··· RECORD EXCERPTS

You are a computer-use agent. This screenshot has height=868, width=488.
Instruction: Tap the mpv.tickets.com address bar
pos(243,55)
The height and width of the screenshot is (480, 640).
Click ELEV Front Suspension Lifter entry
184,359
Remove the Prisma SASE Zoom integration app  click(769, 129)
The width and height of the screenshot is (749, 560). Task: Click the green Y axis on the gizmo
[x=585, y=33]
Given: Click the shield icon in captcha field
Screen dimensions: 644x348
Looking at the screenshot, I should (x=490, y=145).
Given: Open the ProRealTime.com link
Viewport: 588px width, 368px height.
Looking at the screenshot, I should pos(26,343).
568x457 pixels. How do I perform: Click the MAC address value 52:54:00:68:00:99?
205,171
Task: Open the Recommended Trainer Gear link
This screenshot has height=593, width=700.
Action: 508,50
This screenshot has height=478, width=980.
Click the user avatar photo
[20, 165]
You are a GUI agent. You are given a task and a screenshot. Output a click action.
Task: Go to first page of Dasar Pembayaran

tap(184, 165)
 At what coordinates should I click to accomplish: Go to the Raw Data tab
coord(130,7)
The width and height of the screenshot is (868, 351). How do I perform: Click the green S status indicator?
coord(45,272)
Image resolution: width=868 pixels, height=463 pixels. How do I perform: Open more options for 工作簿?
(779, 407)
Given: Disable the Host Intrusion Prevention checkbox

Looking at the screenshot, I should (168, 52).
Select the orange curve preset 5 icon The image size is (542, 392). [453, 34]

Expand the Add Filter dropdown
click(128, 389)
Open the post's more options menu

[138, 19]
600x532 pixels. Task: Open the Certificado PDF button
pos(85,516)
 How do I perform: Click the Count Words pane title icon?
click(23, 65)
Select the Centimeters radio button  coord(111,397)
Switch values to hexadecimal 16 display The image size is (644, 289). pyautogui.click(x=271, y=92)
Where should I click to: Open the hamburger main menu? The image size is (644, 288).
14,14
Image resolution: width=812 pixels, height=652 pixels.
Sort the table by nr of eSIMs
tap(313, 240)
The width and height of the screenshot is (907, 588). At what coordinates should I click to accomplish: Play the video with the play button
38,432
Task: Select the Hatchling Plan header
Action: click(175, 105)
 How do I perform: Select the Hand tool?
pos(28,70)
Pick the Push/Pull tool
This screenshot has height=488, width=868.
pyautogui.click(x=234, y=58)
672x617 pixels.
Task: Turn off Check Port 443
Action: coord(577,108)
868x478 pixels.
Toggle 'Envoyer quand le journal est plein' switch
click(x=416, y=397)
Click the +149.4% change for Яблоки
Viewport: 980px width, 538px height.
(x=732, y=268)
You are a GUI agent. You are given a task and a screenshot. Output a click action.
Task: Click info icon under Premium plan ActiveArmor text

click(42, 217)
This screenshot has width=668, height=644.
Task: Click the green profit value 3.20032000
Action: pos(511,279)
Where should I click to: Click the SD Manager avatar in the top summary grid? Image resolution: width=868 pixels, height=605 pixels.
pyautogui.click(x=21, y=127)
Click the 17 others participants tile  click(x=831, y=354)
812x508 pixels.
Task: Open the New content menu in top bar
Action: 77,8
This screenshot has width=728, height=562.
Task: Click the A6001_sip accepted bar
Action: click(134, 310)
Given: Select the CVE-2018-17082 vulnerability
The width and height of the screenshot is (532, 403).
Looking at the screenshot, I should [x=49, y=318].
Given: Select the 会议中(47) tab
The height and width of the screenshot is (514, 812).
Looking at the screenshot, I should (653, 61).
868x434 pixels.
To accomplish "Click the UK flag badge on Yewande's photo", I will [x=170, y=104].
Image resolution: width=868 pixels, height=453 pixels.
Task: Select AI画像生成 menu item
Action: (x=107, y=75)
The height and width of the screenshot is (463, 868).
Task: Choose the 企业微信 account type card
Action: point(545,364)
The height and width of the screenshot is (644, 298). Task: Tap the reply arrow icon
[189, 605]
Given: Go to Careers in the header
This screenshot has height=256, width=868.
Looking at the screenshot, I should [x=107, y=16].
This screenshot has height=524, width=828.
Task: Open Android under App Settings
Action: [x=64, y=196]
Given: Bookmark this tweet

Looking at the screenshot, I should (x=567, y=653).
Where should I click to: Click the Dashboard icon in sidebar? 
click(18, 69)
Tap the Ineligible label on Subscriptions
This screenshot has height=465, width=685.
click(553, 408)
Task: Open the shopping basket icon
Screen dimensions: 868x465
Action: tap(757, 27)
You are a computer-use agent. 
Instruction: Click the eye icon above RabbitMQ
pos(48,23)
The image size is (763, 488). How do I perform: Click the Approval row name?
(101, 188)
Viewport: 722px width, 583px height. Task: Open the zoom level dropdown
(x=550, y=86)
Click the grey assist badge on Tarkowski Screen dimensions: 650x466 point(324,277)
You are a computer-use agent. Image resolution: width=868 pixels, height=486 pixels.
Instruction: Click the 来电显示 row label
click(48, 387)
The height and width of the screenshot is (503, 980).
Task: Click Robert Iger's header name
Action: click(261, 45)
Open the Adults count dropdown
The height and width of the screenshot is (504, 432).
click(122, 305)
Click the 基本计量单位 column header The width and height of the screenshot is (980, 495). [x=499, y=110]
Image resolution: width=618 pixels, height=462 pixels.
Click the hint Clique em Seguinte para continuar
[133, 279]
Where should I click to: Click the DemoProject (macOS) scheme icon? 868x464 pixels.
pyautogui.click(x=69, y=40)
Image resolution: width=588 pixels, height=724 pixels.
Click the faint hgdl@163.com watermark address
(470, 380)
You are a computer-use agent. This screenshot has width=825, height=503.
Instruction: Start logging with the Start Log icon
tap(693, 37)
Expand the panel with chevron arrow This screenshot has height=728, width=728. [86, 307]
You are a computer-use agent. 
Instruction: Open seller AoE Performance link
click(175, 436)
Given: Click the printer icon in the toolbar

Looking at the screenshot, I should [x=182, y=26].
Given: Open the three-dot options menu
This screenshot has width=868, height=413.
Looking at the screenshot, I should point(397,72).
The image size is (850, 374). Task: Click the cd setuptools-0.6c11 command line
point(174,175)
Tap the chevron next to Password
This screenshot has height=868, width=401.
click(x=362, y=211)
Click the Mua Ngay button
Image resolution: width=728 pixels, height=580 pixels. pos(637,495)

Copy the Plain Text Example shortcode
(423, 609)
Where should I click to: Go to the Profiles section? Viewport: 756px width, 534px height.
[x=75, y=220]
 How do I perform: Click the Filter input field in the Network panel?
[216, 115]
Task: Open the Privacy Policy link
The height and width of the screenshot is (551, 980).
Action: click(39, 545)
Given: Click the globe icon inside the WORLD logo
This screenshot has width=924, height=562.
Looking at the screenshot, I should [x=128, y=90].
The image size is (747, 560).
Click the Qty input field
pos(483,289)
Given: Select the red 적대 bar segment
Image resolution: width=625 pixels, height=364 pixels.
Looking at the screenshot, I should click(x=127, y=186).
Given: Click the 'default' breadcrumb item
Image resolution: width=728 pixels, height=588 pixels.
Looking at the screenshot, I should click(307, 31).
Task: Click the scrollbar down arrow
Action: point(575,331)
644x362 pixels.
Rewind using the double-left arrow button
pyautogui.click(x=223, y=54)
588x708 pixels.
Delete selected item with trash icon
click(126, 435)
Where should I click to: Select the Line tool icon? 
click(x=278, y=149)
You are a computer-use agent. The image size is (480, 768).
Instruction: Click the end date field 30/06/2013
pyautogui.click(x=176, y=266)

······

**TASK TO COMPLETE:**
Repeat the records above exactly, leaving none out.

**OUTPUT BELOW:**
You are a computer-use agent. This screenshot has height=868, width=488.
Instruction: Tap the mpv.tickets.com address bar
pos(243,55)
The height and width of the screenshot is (480, 640).
Click ELEV Front Suspension Lifter entry
184,359
Remove the Prisma SASE Zoom integration app  click(769, 129)
The width and height of the screenshot is (749, 560). Task: Click the green Y axis on the gizmo
[x=585, y=33]
Given: Click the shield icon in captcha field
Screen dimensions: 644x348
Looking at the screenshot, I should (x=490, y=145).
Given: Open the ProRealTime.com link
Viewport: 588px width, 368px height.
Looking at the screenshot, I should pos(26,343).
568x457 pixels. How do I perform: Click the MAC address value 52:54:00:68:00:99?
205,171
Task: Open the Recommended Trainer Gear link
This screenshot has height=593, width=700.
Action: 508,50
This screenshot has height=478, width=980.
Click the user avatar photo
[20, 165]
You are a GUI agent. You are given a task and a screenshot. Output a click action.
Task: Go to first page of Dasar Pembayaran

tap(184, 165)
 At what coordinates should I click to accomplish: Go to the Raw Data tab
coord(130,7)
The width and height of the screenshot is (868, 351). How do I perform: Click the green S status indicator?
coord(45,272)
Image resolution: width=868 pixels, height=463 pixels. How do I perform: Open more options for 工作簿?
(779, 407)
Given: Disable the Host Intrusion Prevention checkbox

Looking at the screenshot, I should (168, 52).
Select the orange curve preset 5 icon The image size is (542, 392). [453, 34]

Expand the Add Filter dropdown
click(128, 389)
Open the post's more options menu

[138, 19]
600x532 pixels. Task: Open the Certificado PDF button
pos(85,516)
 How do I perform: Click the Count Words pane title icon?
click(23, 65)
Select the Centimeters radio button  coord(111,397)
Switch values to hexadecimal 16 display The image size is (644, 289). pyautogui.click(x=271, y=92)
Where should I click to: Open the hamburger main menu? The image size is (644, 288).
14,14
Image resolution: width=812 pixels, height=652 pixels.
Sort the table by nr of eSIMs
tap(313, 240)
The width and height of the screenshot is (907, 588). At what coordinates should I click to accomplish: Play the video with the play button
38,432
Task: Select the Hatchling Plan header
Action: click(175, 105)
 How do I perform: Select the Hand tool?
pos(28,70)
Pick the Push/Pull tool
This screenshot has height=488, width=868.
pyautogui.click(x=234, y=58)
672x617 pixels.
Task: Turn off Check Port 443
Action: coord(577,108)
868x478 pixels.
Toggle 'Envoyer quand le journal est plein' switch
click(x=416, y=397)
Click the +149.4% change for Яблоки
Viewport: 980px width, 538px height.
(x=732, y=268)
You are a GUI agent. You are given a task and a screenshot. Output a click action.
Task: Click info icon under Premium plan ActiveArmor text

click(42, 217)
This screenshot has width=668, height=644.
Task: Click the green profit value 3.20032000
Action: pos(511,279)
Where should I click to: Click the SD Manager avatar in the top summary grid? Image resolution: width=868 pixels, height=605 pixels.
pyautogui.click(x=21, y=127)
Click the 17 others participants tile  click(x=831, y=354)
812x508 pixels.
Task: Open the New content menu in top bar
Action: 77,8
This screenshot has width=728, height=562.
Task: Click the A6001_sip accepted bar
Action: click(134, 310)
Given: Select the CVE-2018-17082 vulnerability
The width and height of the screenshot is (532, 403).
Looking at the screenshot, I should [x=49, y=318].
Given: Select the 会议中(47) tab
The height and width of the screenshot is (514, 812).
Looking at the screenshot, I should (653, 61).
868x434 pixels.
To accomplish "Click the UK flag badge on Yewande's photo", I will [x=170, y=104].
Image resolution: width=868 pixels, height=453 pixels.
Task: Select AI画像生成 menu item
Action: (x=107, y=75)
The height and width of the screenshot is (463, 868).
Task: Choose the 企业微信 account type card
Action: point(545,364)
The height and width of the screenshot is (644, 298). Task: Tap the reply arrow icon
[189, 605]
Given: Go to Careers in the header
This screenshot has height=256, width=868.
Looking at the screenshot, I should [x=107, y=16].
This screenshot has height=524, width=828.
Task: Open Android under App Settings
Action: [x=64, y=196]
Given: Bookmark this tweet

Looking at the screenshot, I should (x=567, y=653).
Where should I click to: Click the Dashboard icon in sidebar? 
click(18, 69)
Tap the Ineligible label on Subscriptions
This screenshot has height=465, width=685.
click(553, 408)
Task: Open the shopping basket icon
Screen dimensions: 868x465
Action: tap(757, 27)
You are a computer-use agent. 
Instruction: Click the eye icon above RabbitMQ
pos(48,23)
The image size is (763, 488). How do I perform: Click the Approval row name?
(101, 188)
Viewport: 722px width, 583px height. Task: Open the zoom level dropdown
(x=550, y=86)
Click the grey assist badge on Tarkowski Screen dimensions: 650x466 point(324,277)
You are a computer-use agent. Image resolution: width=868 pixels, height=486 pixels.
Instruction: Click the 来电显示 row label
click(48, 387)
The height and width of the screenshot is (503, 980).
Task: Click Robert Iger's header name
Action: click(261, 45)
Open the Adults count dropdown
The height and width of the screenshot is (504, 432).
click(122, 305)
Click the 基本计量单位 column header The width and height of the screenshot is (980, 495). [x=499, y=110]
Image resolution: width=618 pixels, height=462 pixels.
Click the hint Clique em Seguinte para continuar
[133, 279]
Where should I click to: Click the DemoProject (macOS) scheme icon? 868x464 pixels.
pyautogui.click(x=69, y=40)
Image resolution: width=588 pixels, height=724 pixels.
Click the faint hgdl@163.com watermark address
(470, 380)
You are a computer-use agent. This screenshot has width=825, height=503.
Instruction: Start logging with the Start Log icon
tap(693, 37)
Expand the panel with chevron arrow This screenshot has height=728, width=728. [86, 307]
You are a computer-use agent. 
Instruction: Open seller AoE Performance link
click(175, 436)
Given: Click the printer icon in the toolbar

Looking at the screenshot, I should [x=182, y=26].
Given: Open the three-dot options menu
This screenshot has width=868, height=413.
Looking at the screenshot, I should point(397,72).
The image size is (850, 374). Task: Click the cd setuptools-0.6c11 command line
point(174,175)
Tap the chevron next to Password
This screenshot has height=868, width=401.
click(x=362, y=211)
Click the Mua Ngay button
Image resolution: width=728 pixels, height=580 pixels. pos(637,495)

Copy the Plain Text Example shortcode
(423, 609)
Where should I click to: Go to the Profiles section? Viewport: 756px width, 534px height.
[x=75, y=220]
 How do I perform: Click the Filter input field in the Network panel?
[216, 115]
Task: Open the Privacy Policy link
The height and width of the screenshot is (551, 980).
Action: click(39, 545)
Given: Click the globe icon inside the WORLD logo
This screenshot has width=924, height=562.
Looking at the screenshot, I should [x=128, y=90].
The image size is (747, 560).
Click the Qty input field
pos(483,289)
Given: Select the red 적대 bar segment
Image resolution: width=625 pixels, height=364 pixels.
Looking at the screenshot, I should click(x=127, y=186).
Given: Click the 'default' breadcrumb item
Image resolution: width=728 pixels, height=588 pixels.
Looking at the screenshot, I should click(307, 31).
Task: Click the scrollbar down arrow
Action: point(575,331)
644x362 pixels.
Rewind using the double-left arrow button
pyautogui.click(x=223, y=54)
588x708 pixels.
Delete selected item with trash icon
click(126, 435)
Where should I click to: Select the Line tool icon? 
click(x=278, y=149)
You are a computer-use agent. The image size is (480, 768).
Instruction: Click the end date field 30/06/2013
pyautogui.click(x=176, y=266)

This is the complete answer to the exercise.